Go to the gjsentinel.com home page, and you won't see anything today about the paper's Page One, above-and-below-the-fold top story, about the development of high-end loft condominiums and other housing in Downtown Grand Junction. The link to this story is printed below the fold of Page One, presumably to make it available primarily to those who receive the paper at home or pick it up at a newsstand, and open it up to read.
I understand that the Sentinel is in the business of selling newspapers, but this is mildly annoying nonetheless. Luckily for me, I pick up the Sunday paper after church, and didn't miss the somewhat enlightening overview of one component of Downtown redevelopment that will be upon us sooner rather than later.
I've taken an active interest in this because I currently live and work Downtown. I attended one of two workshops held at St.
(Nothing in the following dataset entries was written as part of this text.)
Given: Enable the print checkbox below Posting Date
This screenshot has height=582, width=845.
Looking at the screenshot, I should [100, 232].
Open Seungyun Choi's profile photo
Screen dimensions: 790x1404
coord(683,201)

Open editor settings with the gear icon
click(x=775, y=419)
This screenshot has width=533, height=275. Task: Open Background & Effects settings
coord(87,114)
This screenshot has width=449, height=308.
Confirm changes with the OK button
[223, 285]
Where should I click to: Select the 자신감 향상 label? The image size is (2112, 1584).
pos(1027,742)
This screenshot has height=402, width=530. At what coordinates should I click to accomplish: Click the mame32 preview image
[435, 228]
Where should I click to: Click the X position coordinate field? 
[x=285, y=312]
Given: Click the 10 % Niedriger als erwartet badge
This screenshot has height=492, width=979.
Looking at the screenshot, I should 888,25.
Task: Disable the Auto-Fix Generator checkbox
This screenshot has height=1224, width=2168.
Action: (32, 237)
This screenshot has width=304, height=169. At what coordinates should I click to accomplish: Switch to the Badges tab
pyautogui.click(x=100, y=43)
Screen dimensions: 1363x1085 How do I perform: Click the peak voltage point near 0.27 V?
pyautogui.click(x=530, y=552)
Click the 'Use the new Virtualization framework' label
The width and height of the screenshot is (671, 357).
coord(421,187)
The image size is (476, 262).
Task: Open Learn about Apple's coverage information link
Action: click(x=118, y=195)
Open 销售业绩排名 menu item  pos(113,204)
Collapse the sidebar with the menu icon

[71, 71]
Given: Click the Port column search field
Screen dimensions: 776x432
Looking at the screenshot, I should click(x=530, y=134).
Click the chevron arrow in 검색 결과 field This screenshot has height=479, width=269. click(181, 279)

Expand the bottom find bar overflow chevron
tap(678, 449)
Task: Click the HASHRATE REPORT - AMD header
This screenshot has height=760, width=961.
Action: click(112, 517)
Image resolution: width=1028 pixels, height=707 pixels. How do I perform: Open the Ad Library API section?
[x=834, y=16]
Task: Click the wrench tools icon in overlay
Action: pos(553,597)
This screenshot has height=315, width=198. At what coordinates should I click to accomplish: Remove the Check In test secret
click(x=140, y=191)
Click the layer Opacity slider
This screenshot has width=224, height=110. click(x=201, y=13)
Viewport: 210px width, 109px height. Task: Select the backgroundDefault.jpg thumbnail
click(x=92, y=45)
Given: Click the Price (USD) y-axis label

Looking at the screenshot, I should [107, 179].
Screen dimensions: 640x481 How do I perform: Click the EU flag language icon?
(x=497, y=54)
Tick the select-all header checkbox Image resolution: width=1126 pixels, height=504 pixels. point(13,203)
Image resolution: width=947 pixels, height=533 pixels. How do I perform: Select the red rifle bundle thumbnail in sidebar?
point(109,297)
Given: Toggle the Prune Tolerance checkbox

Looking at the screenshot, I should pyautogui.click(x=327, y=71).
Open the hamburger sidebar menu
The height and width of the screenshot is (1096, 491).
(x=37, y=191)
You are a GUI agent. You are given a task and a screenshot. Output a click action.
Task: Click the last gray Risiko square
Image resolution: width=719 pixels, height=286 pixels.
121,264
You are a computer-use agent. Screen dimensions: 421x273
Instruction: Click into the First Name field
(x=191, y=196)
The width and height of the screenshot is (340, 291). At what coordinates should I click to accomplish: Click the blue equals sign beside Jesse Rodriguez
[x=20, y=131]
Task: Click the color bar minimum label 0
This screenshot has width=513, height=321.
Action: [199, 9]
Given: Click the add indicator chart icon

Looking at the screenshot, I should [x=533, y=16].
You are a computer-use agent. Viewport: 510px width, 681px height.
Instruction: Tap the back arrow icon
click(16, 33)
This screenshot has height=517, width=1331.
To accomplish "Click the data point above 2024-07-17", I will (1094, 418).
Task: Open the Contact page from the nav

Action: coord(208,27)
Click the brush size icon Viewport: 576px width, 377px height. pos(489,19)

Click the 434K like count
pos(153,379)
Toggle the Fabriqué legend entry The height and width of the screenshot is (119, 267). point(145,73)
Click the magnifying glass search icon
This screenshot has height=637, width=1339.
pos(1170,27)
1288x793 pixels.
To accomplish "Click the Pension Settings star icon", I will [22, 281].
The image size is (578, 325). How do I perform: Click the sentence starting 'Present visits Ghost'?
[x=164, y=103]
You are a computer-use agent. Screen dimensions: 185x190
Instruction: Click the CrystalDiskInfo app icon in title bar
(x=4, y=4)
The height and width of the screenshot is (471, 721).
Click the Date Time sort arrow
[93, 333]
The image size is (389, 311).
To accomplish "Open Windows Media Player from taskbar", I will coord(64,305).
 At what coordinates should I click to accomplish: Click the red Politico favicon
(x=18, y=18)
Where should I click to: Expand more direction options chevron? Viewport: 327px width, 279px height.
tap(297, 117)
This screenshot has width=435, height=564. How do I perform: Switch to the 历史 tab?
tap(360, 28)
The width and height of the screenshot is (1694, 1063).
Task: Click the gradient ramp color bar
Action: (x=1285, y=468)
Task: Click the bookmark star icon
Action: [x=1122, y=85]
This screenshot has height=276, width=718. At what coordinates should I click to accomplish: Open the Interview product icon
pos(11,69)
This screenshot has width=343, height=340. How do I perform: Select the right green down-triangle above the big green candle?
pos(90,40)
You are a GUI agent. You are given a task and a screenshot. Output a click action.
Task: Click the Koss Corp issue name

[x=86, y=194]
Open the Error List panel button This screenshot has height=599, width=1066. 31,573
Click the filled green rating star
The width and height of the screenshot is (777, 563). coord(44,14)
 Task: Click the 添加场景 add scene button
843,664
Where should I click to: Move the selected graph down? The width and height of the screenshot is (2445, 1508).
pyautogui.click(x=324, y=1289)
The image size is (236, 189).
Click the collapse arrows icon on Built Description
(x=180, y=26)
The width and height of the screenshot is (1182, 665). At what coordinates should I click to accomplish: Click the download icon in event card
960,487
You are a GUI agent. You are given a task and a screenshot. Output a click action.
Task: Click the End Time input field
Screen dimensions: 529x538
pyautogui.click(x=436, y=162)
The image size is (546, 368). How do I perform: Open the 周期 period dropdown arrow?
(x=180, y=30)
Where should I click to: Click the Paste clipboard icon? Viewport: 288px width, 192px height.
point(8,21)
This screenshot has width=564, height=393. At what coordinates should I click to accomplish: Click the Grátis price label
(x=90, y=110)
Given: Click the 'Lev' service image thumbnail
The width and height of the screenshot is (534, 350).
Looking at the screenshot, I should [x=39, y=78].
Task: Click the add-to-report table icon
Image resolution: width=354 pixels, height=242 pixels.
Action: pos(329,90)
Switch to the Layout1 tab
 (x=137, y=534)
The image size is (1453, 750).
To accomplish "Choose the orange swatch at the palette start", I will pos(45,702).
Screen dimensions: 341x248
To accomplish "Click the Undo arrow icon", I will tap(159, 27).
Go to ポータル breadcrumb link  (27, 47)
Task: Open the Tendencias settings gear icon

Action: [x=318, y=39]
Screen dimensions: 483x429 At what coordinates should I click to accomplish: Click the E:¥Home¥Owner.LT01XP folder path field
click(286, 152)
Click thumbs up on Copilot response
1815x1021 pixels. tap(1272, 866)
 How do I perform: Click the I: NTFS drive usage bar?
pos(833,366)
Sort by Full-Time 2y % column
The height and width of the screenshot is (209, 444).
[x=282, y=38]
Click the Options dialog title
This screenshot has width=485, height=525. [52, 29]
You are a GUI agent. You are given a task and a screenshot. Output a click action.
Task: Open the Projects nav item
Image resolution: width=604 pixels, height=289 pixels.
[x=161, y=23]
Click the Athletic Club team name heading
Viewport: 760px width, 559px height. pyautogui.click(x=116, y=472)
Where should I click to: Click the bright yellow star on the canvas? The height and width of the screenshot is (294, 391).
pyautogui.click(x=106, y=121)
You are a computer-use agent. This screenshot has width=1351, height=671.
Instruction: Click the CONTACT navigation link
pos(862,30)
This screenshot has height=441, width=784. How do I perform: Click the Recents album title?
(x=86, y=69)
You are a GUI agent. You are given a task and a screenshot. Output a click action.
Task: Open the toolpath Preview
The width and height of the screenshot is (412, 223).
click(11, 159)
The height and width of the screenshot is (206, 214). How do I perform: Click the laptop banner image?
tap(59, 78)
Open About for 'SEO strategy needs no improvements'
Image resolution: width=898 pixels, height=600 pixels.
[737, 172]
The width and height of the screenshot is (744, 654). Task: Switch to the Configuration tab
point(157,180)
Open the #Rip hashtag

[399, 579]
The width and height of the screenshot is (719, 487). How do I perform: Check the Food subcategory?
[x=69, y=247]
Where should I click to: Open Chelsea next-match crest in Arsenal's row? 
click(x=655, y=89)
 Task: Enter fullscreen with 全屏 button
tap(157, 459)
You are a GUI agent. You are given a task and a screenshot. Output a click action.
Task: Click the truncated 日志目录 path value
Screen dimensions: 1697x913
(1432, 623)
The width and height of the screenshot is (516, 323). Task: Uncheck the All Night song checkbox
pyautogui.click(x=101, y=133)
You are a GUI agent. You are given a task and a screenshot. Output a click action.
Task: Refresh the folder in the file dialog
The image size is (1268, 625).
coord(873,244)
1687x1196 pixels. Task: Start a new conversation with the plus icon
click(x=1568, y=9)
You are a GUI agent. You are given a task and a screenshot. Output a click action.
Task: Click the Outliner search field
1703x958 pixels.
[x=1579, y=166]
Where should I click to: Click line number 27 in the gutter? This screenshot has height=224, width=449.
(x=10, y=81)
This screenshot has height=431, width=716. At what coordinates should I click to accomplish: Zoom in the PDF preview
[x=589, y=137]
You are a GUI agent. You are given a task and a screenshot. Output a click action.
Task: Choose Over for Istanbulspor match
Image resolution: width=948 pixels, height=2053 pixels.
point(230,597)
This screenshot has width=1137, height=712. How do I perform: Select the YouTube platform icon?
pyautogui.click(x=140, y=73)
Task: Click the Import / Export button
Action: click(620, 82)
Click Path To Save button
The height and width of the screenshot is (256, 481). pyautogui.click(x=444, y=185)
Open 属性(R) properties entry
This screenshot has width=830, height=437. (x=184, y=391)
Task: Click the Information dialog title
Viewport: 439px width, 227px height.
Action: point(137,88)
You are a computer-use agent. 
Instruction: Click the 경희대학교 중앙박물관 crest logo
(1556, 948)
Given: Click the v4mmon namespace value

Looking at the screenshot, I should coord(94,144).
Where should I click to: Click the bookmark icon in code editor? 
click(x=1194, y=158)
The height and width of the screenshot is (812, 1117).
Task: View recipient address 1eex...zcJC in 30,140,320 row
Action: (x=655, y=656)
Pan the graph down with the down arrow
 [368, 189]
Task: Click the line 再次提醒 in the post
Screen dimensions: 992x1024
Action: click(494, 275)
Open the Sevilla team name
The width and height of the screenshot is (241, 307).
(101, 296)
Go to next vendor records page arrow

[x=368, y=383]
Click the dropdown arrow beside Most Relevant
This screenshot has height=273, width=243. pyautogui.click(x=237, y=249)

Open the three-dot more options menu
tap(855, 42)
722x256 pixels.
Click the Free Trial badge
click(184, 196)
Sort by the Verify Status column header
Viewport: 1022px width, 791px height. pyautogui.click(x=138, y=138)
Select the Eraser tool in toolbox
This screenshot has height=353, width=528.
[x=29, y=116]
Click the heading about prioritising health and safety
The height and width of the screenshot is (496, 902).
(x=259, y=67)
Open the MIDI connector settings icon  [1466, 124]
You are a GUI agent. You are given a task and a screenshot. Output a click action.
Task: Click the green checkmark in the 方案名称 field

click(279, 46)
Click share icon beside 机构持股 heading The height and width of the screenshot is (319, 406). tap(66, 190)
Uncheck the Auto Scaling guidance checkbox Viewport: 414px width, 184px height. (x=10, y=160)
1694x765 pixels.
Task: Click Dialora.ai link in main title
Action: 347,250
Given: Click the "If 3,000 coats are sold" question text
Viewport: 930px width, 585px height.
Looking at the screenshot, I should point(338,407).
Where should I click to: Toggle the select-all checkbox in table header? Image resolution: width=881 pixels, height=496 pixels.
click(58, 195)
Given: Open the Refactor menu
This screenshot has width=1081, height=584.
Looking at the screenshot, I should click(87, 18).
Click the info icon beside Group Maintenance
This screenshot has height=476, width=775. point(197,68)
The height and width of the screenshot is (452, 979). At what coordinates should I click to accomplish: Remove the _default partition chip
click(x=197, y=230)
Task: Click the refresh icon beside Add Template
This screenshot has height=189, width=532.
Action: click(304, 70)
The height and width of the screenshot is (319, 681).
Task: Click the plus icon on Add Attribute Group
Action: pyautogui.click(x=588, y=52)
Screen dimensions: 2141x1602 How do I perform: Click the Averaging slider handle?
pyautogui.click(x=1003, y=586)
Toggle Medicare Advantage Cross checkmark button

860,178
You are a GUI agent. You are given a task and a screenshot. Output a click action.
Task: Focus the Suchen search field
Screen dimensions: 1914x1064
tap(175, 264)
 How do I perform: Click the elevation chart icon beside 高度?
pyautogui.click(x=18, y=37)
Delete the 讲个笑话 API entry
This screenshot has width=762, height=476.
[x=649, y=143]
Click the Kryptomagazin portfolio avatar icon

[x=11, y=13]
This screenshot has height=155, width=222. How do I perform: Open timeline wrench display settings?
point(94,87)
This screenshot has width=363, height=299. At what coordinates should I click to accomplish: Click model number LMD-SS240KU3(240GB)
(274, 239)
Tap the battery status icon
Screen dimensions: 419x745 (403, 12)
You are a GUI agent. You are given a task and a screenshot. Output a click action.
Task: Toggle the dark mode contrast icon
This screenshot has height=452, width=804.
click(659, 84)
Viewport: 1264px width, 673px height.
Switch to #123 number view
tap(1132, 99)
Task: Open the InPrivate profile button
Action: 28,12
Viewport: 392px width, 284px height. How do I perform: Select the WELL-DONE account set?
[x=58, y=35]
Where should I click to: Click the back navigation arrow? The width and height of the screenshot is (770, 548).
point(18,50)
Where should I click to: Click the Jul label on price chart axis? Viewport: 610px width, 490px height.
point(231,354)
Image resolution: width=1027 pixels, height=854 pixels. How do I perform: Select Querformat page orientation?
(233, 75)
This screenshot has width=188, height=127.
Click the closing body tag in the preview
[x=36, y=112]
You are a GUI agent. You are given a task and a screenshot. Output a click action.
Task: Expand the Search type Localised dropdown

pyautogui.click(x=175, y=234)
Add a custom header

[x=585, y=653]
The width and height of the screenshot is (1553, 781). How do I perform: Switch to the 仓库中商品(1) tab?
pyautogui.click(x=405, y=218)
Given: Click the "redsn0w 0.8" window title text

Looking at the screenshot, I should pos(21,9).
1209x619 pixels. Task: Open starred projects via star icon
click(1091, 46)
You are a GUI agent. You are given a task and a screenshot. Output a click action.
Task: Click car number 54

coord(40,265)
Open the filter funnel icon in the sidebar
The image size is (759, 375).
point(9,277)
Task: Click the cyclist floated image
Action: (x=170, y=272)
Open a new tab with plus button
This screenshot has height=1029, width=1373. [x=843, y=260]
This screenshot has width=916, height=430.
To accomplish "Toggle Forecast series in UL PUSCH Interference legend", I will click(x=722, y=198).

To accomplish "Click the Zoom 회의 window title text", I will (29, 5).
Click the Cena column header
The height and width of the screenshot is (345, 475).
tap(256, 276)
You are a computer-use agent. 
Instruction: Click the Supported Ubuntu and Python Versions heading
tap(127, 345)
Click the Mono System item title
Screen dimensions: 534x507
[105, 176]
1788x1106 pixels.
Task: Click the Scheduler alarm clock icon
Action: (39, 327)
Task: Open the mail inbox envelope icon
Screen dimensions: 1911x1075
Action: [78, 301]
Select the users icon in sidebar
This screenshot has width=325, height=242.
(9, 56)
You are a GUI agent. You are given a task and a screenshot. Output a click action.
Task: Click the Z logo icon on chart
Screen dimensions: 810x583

Joseph's Church late last month. The event was co-sponsored by the City Planning Department and the Downtown Development Authority, and was a rather comprehensive overview of what currently exists in what is known as the "original square mile", or the original City Limits from Grand Junction's inception in 1882. This is from 1st Street to 12th Street, and from South Avenue to North Avenue.
The planning consultants retained by these two groups first displayed what types of development and housing were present across this area. They identified several "hotspots" where certain types of commercial and residential development were occurring that might need to be addressed in any future planning process for this area. Two such hotspots were along North Avenue, at 7th Street and at 12th Street. Another was in the 400 block of Grand Avenue, which is an area that I've written about in the past.
The planners identified five different types of residential and commercial development that currently exist downtown, and would likely be included in future redevelopment that occurs downtown. They then asked the participants to look at these types of development and recommend where it could go in the downtown area, and for what purpose. These are:
- Single Family Urban Cottage - Where I am now. I would hope that future development of this type would follow along the lines of New Urbanism, much like what is currently on display in Denver at Stapleton. Affordability and stability are the keys to success here.
- Adaptive Reuse - Lots of examples of this already downtown. Existing construction (usually residential) is converted into updated residential or commercial use, or both.
Redevelopment of these kinds of buildings into these kinds of uses remains a way to encourage alternative uses for attractive older construction, and also offer a transitional buffer to more dense residential or commercial development, such as the hotspots mentioned earlier.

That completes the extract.